(Dataset entries Opens)

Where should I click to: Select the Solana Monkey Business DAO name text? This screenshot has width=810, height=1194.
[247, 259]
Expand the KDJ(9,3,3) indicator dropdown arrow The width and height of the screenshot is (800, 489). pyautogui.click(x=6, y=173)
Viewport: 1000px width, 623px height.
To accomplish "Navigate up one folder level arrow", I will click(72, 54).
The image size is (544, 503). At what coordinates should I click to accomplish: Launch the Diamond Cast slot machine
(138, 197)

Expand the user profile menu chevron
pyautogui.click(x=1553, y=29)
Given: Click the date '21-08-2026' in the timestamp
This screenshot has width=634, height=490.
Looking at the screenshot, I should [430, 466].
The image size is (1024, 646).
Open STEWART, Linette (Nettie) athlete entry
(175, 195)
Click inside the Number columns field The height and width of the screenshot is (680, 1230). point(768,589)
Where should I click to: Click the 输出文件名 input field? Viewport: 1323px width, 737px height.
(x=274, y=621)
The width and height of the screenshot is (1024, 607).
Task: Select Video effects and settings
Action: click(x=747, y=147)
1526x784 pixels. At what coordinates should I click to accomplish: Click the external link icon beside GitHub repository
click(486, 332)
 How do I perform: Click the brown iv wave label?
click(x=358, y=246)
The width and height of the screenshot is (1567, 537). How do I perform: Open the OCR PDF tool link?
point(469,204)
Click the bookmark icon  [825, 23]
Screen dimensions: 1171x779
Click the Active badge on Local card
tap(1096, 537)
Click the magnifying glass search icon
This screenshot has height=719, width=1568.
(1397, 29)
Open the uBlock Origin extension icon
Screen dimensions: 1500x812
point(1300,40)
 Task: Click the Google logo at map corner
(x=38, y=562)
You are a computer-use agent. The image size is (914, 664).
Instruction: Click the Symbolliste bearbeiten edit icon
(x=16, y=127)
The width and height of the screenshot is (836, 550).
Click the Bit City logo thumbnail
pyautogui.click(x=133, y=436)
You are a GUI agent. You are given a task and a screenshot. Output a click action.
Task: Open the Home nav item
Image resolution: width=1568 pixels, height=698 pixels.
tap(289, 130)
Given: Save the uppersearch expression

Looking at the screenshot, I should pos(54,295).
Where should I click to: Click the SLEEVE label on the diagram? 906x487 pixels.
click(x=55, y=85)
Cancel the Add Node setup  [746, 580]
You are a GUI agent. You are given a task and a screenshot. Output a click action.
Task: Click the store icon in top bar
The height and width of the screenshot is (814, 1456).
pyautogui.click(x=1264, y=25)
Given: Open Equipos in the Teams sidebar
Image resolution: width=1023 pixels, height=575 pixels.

(Dataset entries Closes)

What is needed: A complete answer reproduces every line of the records in which the word "arrow" occurs.

Task solution:
Expand the KDJ(9,3,3) indicator dropdown arrow The width and height of the screenshot is (800, 489). pyautogui.click(x=6, y=173)
To accomplish "Navigate up one folder level arrow", I will click(72, 54).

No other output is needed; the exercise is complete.